§ **BRIEF**
Copy out each line of the data that includes the string "filter".

§ **RECORDS PROVIDED**
==*==

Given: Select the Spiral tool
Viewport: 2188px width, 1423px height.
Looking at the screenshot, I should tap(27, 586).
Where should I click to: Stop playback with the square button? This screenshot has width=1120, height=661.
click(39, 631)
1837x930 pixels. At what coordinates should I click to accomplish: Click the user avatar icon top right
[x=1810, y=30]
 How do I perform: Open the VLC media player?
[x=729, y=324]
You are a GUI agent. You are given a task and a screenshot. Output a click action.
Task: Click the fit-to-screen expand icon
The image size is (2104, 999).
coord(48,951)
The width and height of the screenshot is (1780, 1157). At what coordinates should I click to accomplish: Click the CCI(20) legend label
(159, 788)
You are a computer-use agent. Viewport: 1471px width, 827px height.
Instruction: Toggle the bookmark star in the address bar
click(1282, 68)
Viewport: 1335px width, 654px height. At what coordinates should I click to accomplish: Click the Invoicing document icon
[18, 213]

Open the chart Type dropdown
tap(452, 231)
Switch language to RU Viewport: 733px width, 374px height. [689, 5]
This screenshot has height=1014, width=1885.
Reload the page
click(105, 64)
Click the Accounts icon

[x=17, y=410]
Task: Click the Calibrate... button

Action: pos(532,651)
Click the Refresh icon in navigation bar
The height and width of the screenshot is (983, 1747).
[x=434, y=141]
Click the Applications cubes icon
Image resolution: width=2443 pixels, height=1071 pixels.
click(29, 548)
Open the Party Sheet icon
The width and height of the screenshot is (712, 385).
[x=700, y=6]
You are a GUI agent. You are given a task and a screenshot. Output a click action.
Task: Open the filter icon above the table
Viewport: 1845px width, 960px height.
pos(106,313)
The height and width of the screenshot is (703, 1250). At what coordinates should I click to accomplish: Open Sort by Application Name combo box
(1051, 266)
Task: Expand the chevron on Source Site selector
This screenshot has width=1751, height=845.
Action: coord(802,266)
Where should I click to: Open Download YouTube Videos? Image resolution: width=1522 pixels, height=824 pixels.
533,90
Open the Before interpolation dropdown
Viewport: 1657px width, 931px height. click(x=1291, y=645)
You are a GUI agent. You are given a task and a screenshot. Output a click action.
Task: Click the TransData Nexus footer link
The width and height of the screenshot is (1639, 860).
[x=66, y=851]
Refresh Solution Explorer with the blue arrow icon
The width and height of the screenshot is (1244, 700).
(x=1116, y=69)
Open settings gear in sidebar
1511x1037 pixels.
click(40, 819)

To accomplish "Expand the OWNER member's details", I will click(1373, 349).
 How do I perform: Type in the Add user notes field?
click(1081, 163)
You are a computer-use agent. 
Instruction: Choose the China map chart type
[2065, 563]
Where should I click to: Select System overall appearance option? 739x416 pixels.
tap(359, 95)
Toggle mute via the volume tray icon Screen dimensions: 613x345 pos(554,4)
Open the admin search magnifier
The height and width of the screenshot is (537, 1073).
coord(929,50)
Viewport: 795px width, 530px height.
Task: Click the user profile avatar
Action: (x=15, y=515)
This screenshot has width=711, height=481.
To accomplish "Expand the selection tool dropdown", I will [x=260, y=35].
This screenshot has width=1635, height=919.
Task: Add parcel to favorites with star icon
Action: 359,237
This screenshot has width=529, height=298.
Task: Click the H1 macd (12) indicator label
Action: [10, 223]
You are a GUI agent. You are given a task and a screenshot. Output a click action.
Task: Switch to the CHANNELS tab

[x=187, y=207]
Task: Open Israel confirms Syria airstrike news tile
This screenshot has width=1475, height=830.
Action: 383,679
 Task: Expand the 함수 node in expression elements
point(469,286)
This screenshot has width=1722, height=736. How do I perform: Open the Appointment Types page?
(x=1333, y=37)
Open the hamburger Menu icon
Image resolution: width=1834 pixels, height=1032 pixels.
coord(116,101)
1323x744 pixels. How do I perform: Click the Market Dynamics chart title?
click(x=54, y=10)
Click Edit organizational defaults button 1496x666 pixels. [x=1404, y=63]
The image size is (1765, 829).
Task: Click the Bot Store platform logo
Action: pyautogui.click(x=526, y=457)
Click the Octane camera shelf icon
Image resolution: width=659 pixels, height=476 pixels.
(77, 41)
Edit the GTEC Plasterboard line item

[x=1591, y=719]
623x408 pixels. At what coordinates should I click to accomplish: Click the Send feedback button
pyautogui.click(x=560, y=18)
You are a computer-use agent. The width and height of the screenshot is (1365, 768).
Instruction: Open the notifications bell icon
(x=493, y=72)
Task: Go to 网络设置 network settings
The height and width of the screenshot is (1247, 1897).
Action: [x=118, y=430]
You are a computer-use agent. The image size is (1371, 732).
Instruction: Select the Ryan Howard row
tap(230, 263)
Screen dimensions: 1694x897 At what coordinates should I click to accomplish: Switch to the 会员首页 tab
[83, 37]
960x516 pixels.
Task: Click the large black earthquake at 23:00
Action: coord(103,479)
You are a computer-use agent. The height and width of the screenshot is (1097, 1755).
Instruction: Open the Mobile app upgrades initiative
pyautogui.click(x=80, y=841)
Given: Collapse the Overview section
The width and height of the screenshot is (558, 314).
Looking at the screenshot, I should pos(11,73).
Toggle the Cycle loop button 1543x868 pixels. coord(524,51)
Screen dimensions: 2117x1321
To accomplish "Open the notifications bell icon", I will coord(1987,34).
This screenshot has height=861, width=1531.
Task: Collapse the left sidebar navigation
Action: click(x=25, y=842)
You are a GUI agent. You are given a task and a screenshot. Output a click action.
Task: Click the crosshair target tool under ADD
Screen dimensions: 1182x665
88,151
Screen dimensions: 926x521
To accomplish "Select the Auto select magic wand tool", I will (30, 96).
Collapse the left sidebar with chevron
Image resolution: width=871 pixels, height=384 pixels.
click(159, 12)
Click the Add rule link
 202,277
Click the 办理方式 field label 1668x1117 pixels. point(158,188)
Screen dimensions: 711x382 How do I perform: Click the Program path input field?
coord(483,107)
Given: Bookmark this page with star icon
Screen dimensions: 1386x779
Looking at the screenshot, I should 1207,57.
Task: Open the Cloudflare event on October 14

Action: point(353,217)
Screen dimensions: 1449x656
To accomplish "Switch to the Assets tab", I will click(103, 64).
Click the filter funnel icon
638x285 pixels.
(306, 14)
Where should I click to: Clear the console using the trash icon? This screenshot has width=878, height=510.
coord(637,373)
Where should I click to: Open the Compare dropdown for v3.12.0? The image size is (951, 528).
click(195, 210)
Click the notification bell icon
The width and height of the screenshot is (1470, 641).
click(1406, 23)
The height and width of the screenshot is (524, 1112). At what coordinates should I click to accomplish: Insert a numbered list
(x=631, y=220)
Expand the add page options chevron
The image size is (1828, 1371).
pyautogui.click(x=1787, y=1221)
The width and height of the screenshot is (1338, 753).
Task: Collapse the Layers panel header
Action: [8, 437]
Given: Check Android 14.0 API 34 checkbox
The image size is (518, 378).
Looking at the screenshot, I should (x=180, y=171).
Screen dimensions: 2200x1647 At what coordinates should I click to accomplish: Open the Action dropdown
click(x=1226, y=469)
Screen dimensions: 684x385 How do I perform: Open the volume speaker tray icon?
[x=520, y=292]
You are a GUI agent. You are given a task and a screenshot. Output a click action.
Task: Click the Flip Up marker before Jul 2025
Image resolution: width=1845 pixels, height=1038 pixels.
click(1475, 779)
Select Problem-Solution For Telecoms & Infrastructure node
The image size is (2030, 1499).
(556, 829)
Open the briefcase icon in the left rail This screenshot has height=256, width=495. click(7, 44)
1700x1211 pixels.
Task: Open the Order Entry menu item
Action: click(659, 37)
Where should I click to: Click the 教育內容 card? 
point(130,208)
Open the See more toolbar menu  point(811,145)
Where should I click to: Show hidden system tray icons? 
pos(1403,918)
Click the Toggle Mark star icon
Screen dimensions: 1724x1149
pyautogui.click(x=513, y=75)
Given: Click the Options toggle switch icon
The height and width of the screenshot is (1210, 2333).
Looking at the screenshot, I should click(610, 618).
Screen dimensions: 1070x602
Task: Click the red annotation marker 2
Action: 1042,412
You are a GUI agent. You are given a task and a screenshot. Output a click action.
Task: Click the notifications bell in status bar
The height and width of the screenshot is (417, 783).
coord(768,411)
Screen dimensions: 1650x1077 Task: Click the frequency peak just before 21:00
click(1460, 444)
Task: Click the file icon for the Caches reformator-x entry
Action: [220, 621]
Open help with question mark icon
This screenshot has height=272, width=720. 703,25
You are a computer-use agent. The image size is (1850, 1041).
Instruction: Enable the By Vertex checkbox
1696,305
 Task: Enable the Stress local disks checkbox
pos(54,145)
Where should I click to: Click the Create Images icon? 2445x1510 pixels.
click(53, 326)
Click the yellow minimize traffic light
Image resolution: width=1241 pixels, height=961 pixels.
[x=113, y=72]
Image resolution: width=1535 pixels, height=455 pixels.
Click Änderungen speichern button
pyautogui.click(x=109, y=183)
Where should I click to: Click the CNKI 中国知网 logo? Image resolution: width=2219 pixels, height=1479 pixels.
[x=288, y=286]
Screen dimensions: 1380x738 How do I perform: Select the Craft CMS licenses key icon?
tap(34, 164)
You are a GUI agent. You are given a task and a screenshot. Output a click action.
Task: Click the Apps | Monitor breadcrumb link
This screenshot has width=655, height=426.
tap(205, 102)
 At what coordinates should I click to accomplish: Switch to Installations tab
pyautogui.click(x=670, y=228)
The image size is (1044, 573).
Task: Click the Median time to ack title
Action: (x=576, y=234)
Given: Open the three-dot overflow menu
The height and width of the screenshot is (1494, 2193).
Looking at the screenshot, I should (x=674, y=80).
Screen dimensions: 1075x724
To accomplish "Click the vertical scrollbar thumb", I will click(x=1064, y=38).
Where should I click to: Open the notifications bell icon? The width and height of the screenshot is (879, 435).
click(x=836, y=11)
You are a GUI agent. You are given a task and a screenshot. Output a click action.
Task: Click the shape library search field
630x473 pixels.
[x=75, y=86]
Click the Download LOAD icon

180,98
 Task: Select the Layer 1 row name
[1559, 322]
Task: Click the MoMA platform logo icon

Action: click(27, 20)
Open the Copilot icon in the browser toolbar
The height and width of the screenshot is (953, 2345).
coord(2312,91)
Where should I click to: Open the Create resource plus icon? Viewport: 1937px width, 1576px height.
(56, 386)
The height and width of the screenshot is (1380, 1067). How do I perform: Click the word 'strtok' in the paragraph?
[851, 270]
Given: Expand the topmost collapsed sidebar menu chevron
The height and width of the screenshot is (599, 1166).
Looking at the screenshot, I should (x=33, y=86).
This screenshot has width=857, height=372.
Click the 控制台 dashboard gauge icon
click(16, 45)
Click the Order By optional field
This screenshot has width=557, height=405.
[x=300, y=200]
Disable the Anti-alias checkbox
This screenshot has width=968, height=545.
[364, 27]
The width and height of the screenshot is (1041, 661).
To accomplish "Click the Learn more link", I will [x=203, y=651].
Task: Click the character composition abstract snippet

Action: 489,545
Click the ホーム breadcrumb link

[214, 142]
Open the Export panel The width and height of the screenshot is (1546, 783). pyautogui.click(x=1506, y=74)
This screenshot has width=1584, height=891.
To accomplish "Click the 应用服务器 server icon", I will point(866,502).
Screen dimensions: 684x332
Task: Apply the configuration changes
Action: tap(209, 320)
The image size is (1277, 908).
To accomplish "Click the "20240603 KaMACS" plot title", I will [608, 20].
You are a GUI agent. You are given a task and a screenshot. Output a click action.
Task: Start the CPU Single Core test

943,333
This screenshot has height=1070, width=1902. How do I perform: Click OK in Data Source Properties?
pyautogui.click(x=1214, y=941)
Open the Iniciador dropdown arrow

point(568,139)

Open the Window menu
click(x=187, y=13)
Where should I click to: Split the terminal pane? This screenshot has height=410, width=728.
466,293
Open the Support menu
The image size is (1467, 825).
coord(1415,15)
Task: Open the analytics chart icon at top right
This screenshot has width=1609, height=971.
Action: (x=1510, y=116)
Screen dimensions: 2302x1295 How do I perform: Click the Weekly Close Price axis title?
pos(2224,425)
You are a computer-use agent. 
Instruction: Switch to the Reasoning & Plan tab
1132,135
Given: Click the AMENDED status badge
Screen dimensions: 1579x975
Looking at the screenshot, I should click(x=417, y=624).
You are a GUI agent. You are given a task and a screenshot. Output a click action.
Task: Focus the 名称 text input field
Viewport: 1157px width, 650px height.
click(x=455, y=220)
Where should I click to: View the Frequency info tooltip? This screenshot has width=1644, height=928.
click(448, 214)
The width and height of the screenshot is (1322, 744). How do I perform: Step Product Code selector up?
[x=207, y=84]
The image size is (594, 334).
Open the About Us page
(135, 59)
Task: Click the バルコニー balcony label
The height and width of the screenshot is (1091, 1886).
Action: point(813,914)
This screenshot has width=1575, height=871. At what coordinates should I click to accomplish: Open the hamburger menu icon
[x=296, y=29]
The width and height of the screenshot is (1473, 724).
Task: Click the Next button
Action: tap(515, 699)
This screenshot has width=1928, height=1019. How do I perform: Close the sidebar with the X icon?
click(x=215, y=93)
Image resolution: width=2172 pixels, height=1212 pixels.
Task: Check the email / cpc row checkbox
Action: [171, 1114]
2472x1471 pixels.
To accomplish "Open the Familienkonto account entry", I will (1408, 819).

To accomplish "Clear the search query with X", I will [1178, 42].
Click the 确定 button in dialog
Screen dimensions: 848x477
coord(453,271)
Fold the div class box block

==*==

§ **TASK SOLUTION**
Task: Open the filter icon above the table
Click the filter funnel icon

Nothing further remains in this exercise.